Audio report above is by WBUR's Martha Bebinger, and text report below is by The Associated Press.
BOSTON — Recipients of medical marijuana in Massachusetts would be allowed up to 10 ounces of pot for 60 days under proposed rules issued Friday by state health officials.
All marijuana dispensaries in Massachusetts must cultivate their own supply of the drug under the draft recommendations. They would establish guidelines for doctors and personal caregivers, require periodic laboratory testing of marijuana supplies, and impose safeguards designed to keep the drug from being misused or falling into the hands of youth.
Massachusetts voters approved a ballot question in November allowing medicinal marijuana for patients with certain conditions, including cancer, Parkinson's disease and AIDS. State health officials chose not to add to the current list of specific conditions in their recommendations, saying they would leave those decisions to doctors and patients.
The new law took effect on Jan. 1, but the Department of Public Health Department was given 120 days to draw up rules for implementing medical marijuana. The recommendations (PDF) issued on Friday must still be approved by the state Public Health Council following public hearings scheduled for April 19.
Officials said they consulted a variety of experts and reviewed medical marijuana laws in 17 other states while preparing the proposed rules.
"DPH solicited an unprecedented level of input in drafting these regulations to create a medical marijuana system that is right for Massachusetts," the agency's interim commissioner, Dr. Lauren Smith, said in a statement.
"We have sought to achieve a balanced approach that will provide appropriate access for patients, while maintaining a secure system that keeps out communities safe," Smith said.
The new law allows for as many as 35 nonprofit dispensaries to open around the state where patients can receive up to a 60-day supply of marijuana.
While health officials recommended that the supply be limited to no more than 10 ounces, they also said doctors would in "limited circumstances" have the authority to increase the supply.
The requirement that each dispensary operates its own cultivation facility "allows for uniform seed-to-sale control and maximum security," the agency said. No wholesale distribution of marijuana products would be allowed.
In a small number of "hardship" cases, individual patients would be allowed to cultivate marijuana at their own homes, but dispensaries will be mandated to provide discounted rates for low-income residents, in an effort to minimize home cultivation.
The voter-approved law does not require patients to get prescriptions but only written recommendations from doctors for medical marijuana.
State Rep.

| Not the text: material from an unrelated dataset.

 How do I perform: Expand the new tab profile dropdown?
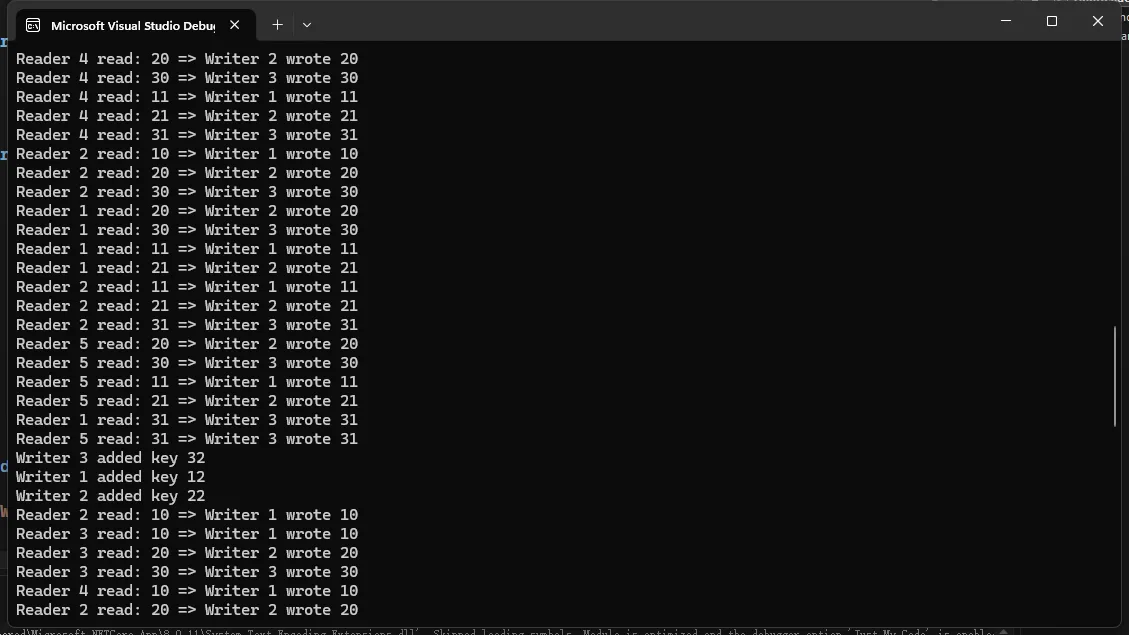[307, 25]
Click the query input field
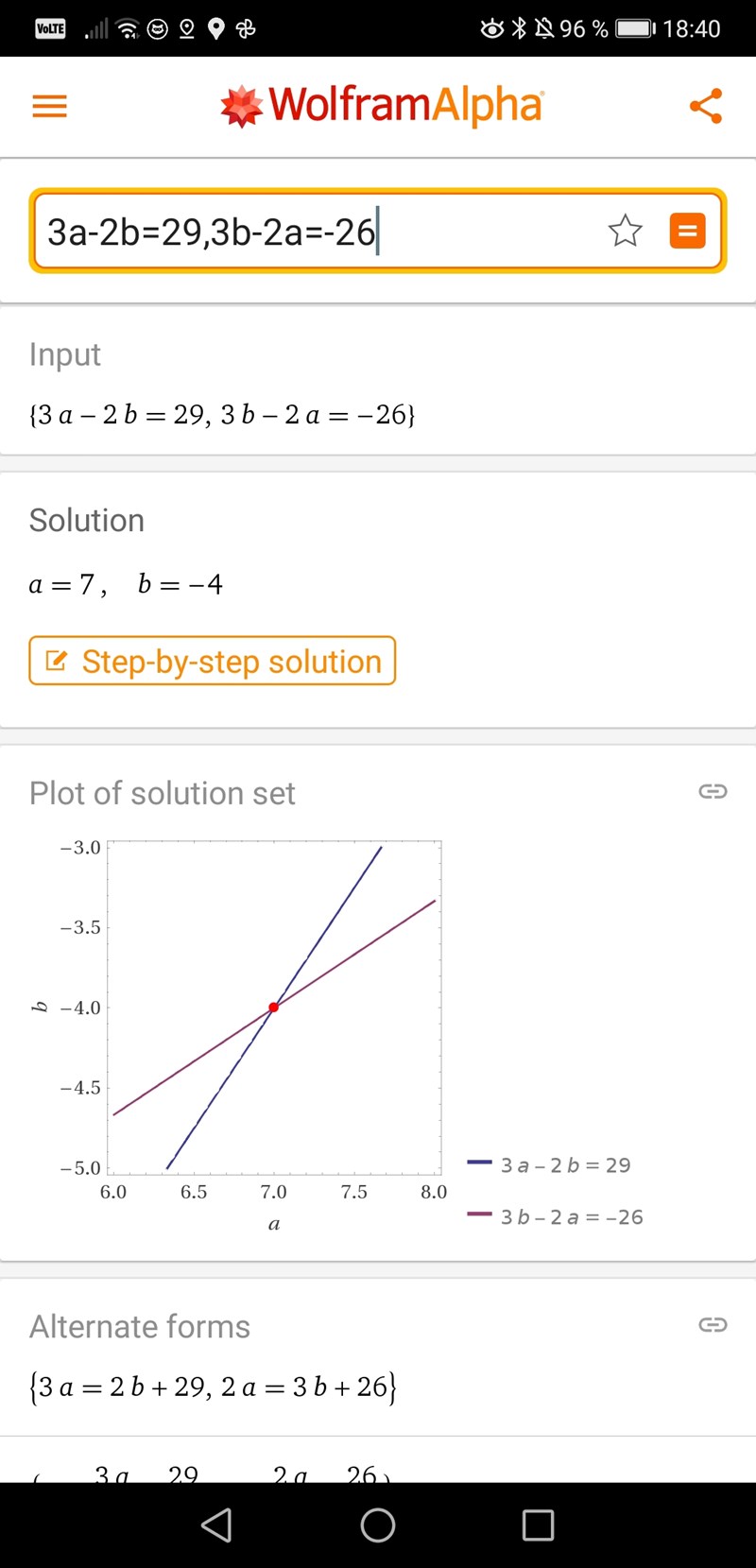Viewport: 756px width, 1568px height. [312, 232]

Jeffrey Sanchez, D-Boston, the House chairman of the Legislature's public health committee, said the draft rules were only a midpoint in what will be a lengthy regulatory process.
"There is still time for citizens to weigh in on this proposal and I encourage them to do so...through the public hearings or through written comment," Sanchez said.
This article was originally published on March 29, 2013.
This program aired on March 29, 2013.